Shah Jahan (1627-1658)
When Shah Jahan ascended the throne in Agra his position was secure and unchallenged.
Yet the affairs of the empire needed attention. The Afghan Pir Lodi, with the title Khanjahan, who had been governor of the southern provinces of the empire was hostile.
Despite Shah Jahan’s order transferring him from the government of the Deccan, he aligned with Murtaza Nizam Shah II, the Sultan of Ahmed-Nagar, and conspired against Shah Jahan.
As the situation turned serious, Shah Jahan proceeded to the Deccan in person.
The newly appointed governor of the Deccan, Iradat Khan, who received the title Azam Khan led the imperial army and invaded the Balaghat.
Seeing the devastation caused by the imperial troops, Murtaza changed his attitude towards Khanjahan.
Khanjahan thereupon fled from Daulatabad into Malwa, but was pursued and finally slain.
Peace thus having been restored in the Deccan, Shah Jahan left the Deccan after dividing it into four provinces: Ahmednagar with Daulatabad; Khandesh; Berar; and Telangana.
The viceroyalty of the four provinces was conferred by Shah Jahan on his son Aurangzeb, then eighteen years of age.
Thus the Deccan was brought under the effective control of the Mughal empire during the reign of Shah Jahan.
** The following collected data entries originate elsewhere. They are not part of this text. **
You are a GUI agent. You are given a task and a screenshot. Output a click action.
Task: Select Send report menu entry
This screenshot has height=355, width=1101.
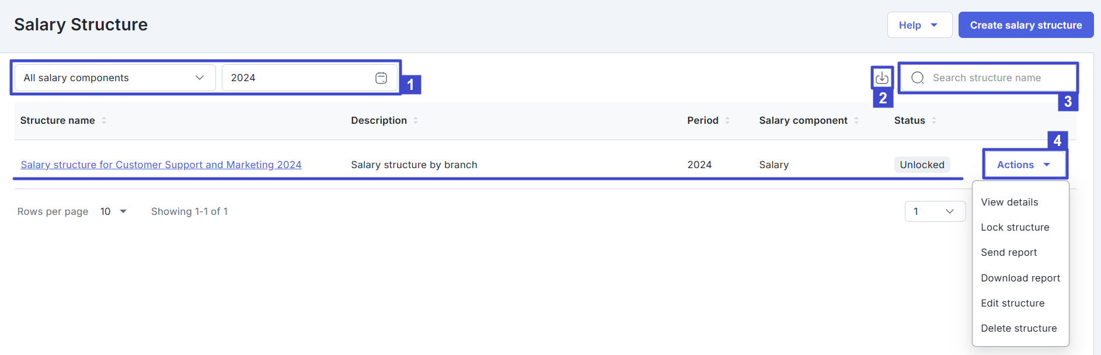coord(1009,252)
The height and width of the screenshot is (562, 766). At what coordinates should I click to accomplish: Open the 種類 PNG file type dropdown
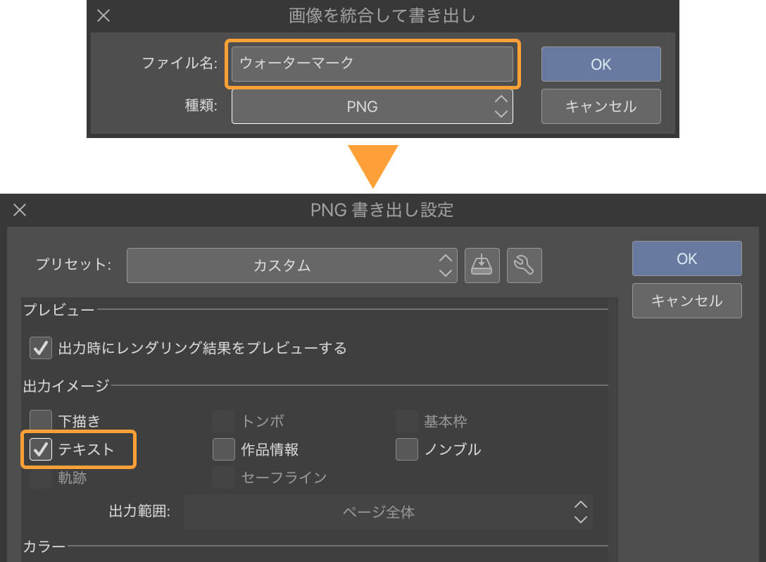372,106
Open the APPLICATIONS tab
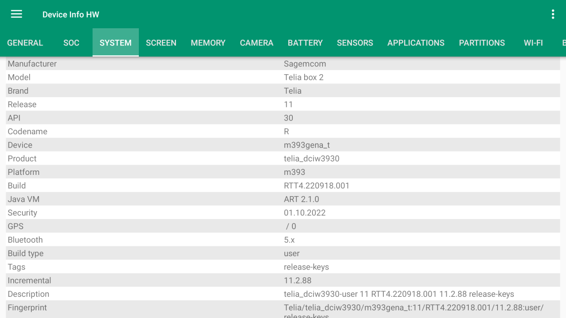The width and height of the screenshot is (566, 318). 416,42
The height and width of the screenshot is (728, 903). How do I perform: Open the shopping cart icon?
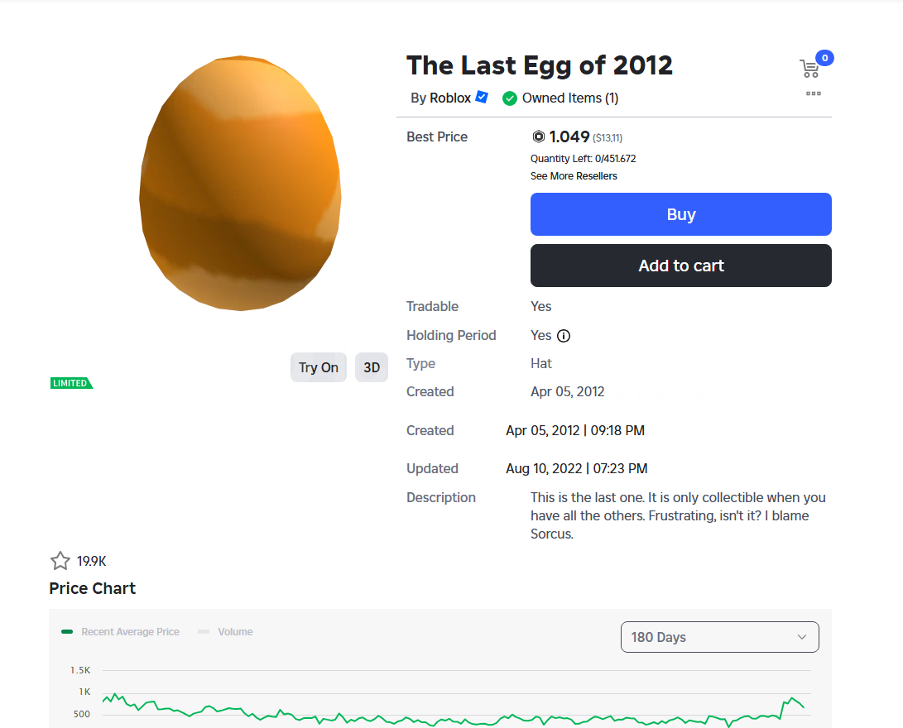click(809, 69)
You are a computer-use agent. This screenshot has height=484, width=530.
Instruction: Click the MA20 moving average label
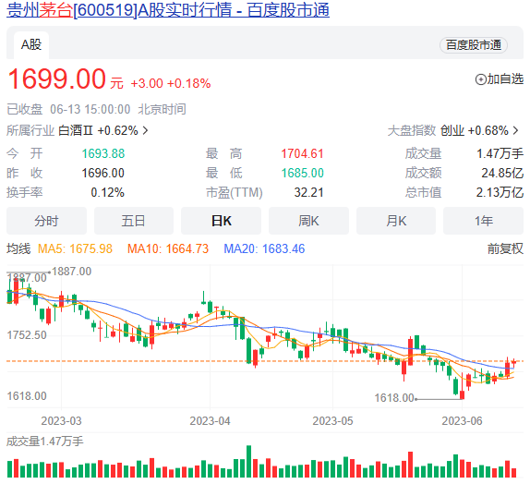pyautogui.click(x=264, y=249)
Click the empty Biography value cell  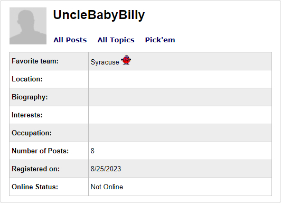pos(180,97)

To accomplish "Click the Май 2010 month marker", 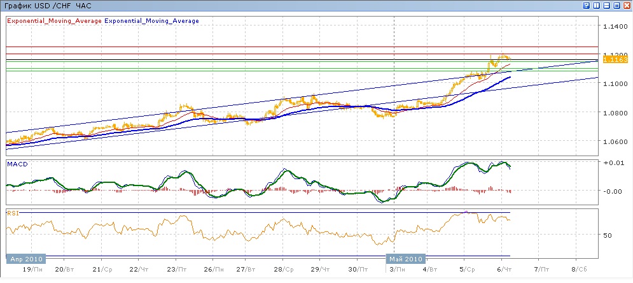I will (405, 259).
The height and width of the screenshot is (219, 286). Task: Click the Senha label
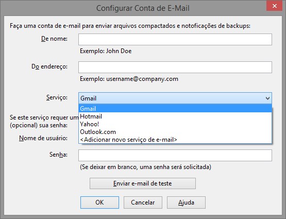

Ahmad Nagar, which offered resistance to the Mughals, was annexed despite the efforts of Malik Ambar.
Shah Jahan, with the help of Mahabat Khan, subdued the Nizam Shahi rulers of Ahmad Nagar in When the Shi’ite Qutub Shahi ruler of Golkonda imprisoned his own minister Mir Jumla it was used as a pretext by Aurangzeb to invade Golkonda.
A treaty made the Qutub Shahi ruler a vassal of the Mughal empire.
In 1638 Shah Jahan made use of the political intrigues in the Persian empire and annexed Kandahar, conquered by Akbar and lost by Jahangir.
The Portuguese had authority over Goa under their viceroy.
In Bengal, they had their chief settlements in faraway Hugli.
Shah Jahan ordered the Mughal Governor of Bengal, to drive out the Portuguese from their settlement at Hugli.
About 200 Portuguese at Hugli owned nearly 600 Indian slaves.
They had forced many of them to be baptised into the Christian faith. Moreover, Portuguese gunners from Goa had assisted the Bijapur forces against the Mughals.
Though the Portuguese defended themselves valiantly, they were easily defeated. In 1641, Shah Jahan’s minister and father-in-law Asaf Khan died.
Asaf Khan’s sister and Shah Jahan’s old enemy Nur Jahan survived until December 1645, but lived in retirement and never caused him trouble again.
A contemporary of Louis XIV of France, Shah Jahan ruled for thirty years.
In his reign, the famous Peacock Throne was made for the King.
He built the Taj Mahal by the side of the Yamuna at Agra.
Europeans like Bernier (French physician and traveller), Tavernier (French gem merchant and traveller), Mandelslo (German adventurer and traveller), Peter Mundy (English Trader) and Manucci (Italian writer and traveller) visited India during the reign of Shah Jahan and left behind detailed accounts of India.
During the last days of Shah Jahan, there was a contest for the throne amongst his four sons.
Dara Shukoh, the eldest, was the favourite of his father. He had been nominated as heir apparent, a fact resented by his brothers. Aurangzeb, the third son, was astute, determined and unscrupulous.
Dara professed the Sunni religion but was deeply interested in Sufism.
A war of succession broke out between the four sons of Shah Jahan in which Aurangzeb emerged victoriously.
Aurangzeb imprisoned Shah Jahan and crowned himself as the Mughal emperor.
Shah Jahan died broken-hearted as a royal prisoner in January 1666 and was buried in the Taj Mahal next to his wife.